WHAT IS BEING ASKED:
Within the entries below, find the portion that opens with the line containing "Disclaimer & Imprint (67, 855)" and closes with the line containing "Menu (24, 28)". Retype that portion exactly and only.

MATERIAL SUPPLIED:
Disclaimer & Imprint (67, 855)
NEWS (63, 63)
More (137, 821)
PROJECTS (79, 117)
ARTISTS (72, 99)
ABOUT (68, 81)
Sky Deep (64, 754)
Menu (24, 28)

---

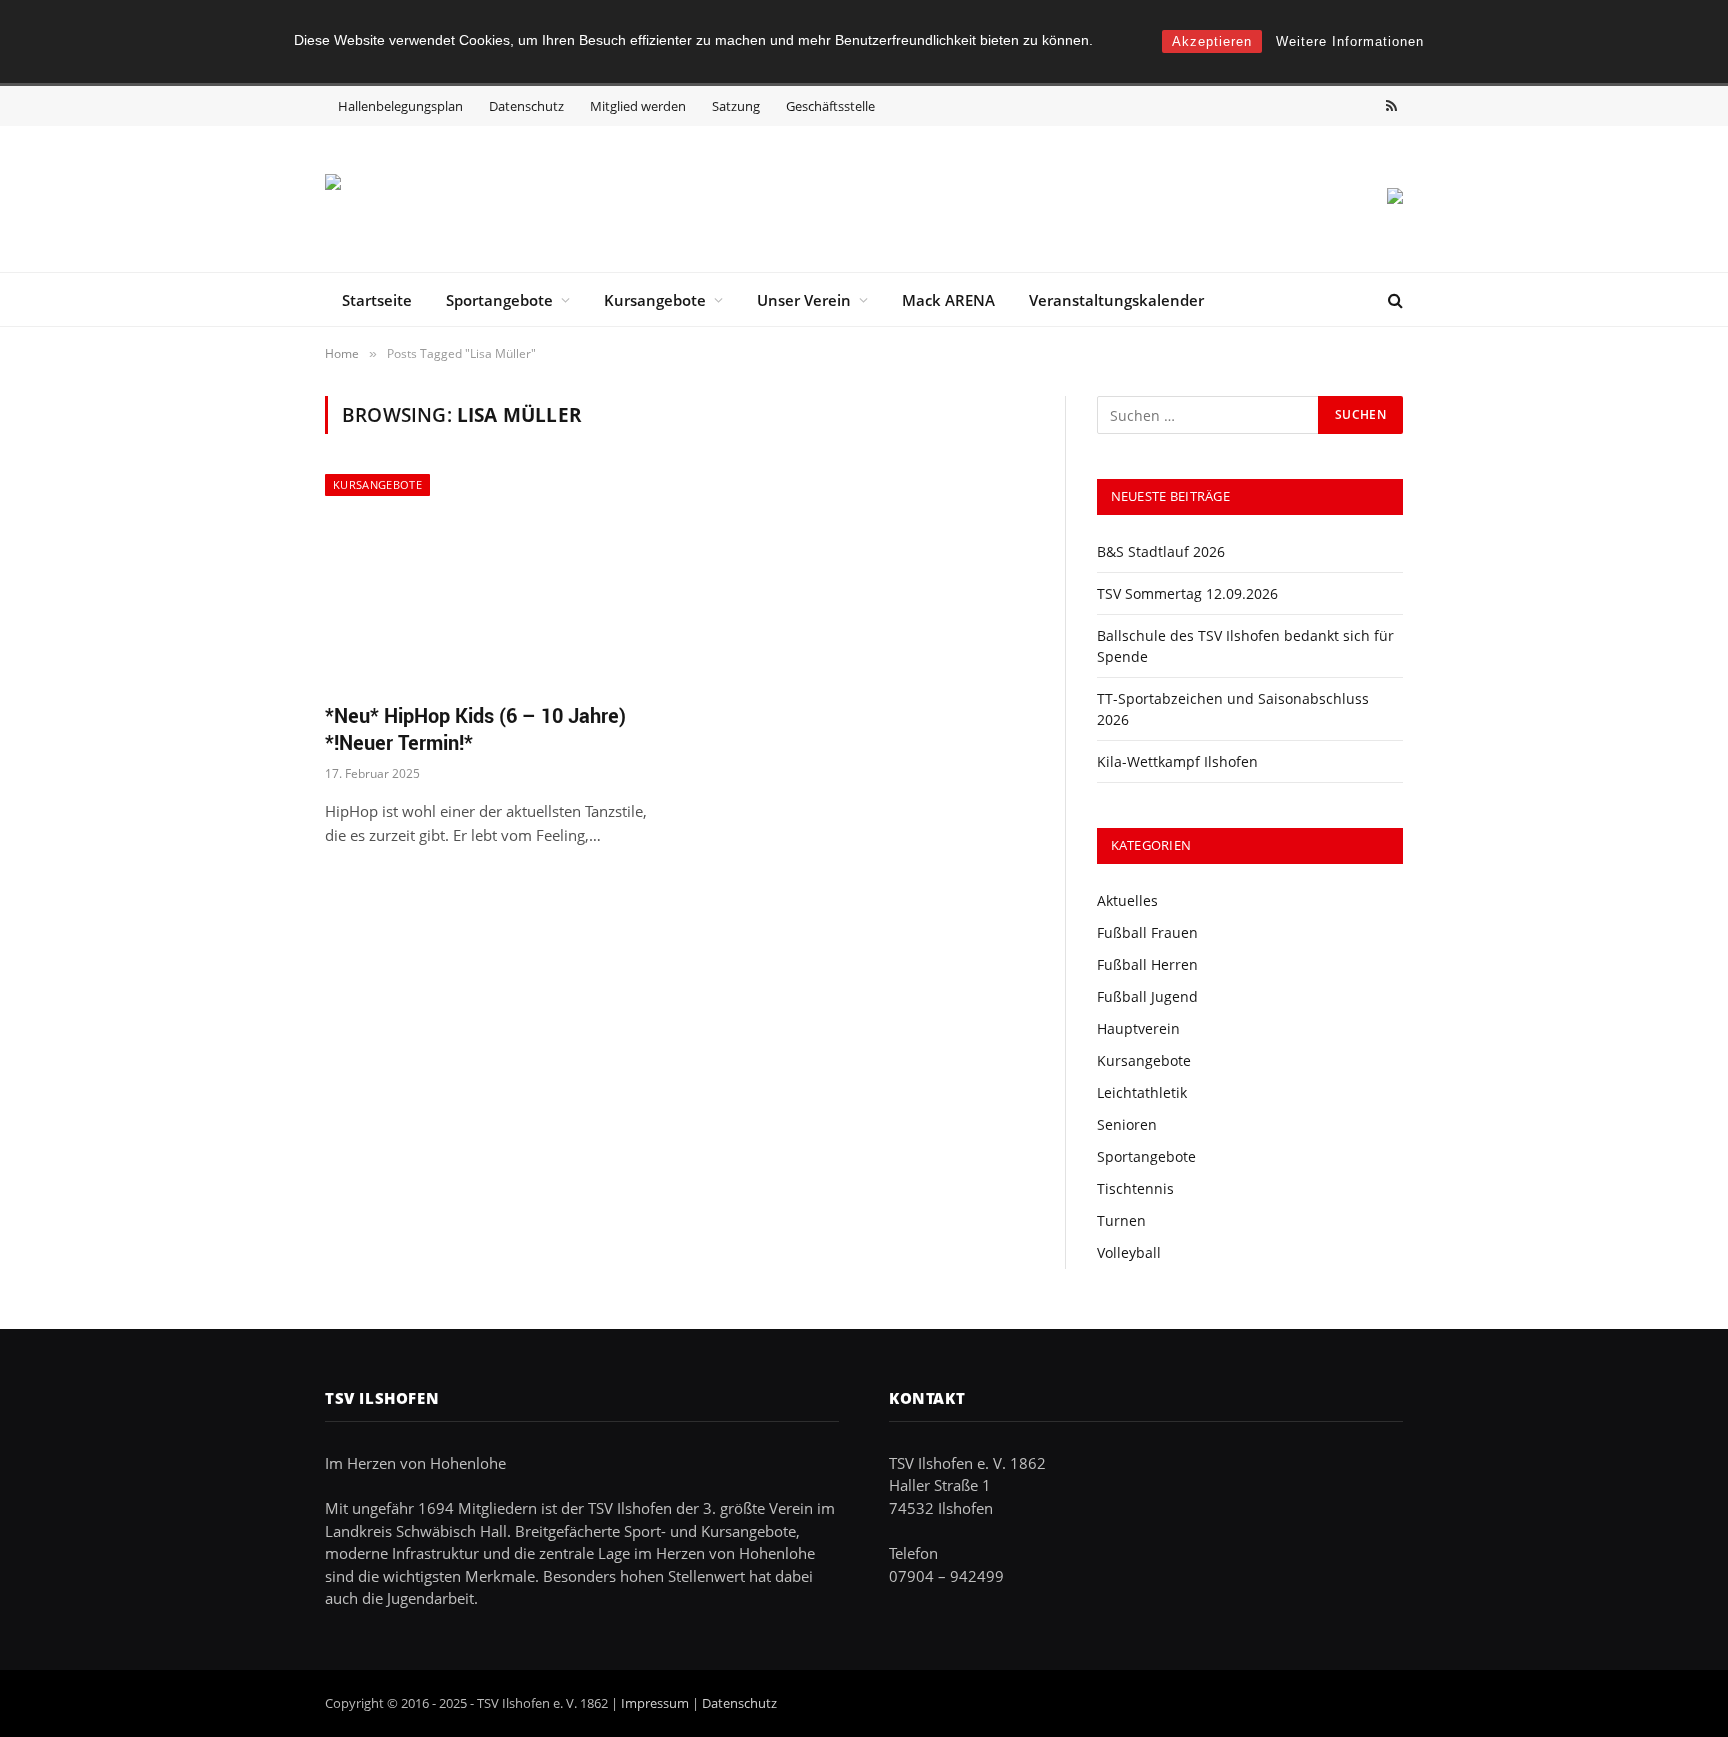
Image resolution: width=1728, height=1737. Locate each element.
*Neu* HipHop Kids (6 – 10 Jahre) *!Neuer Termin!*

RESPONSE TO THE EXERCISE:
Disclaimer & Imprint (67, 855)
NEWS (63, 63)
More (137, 821)
PROJECTS (79, 117)
ARTISTS (72, 99)
ABOUT (68, 81)
Sky Deep (64, 754)
Menu (24, 28)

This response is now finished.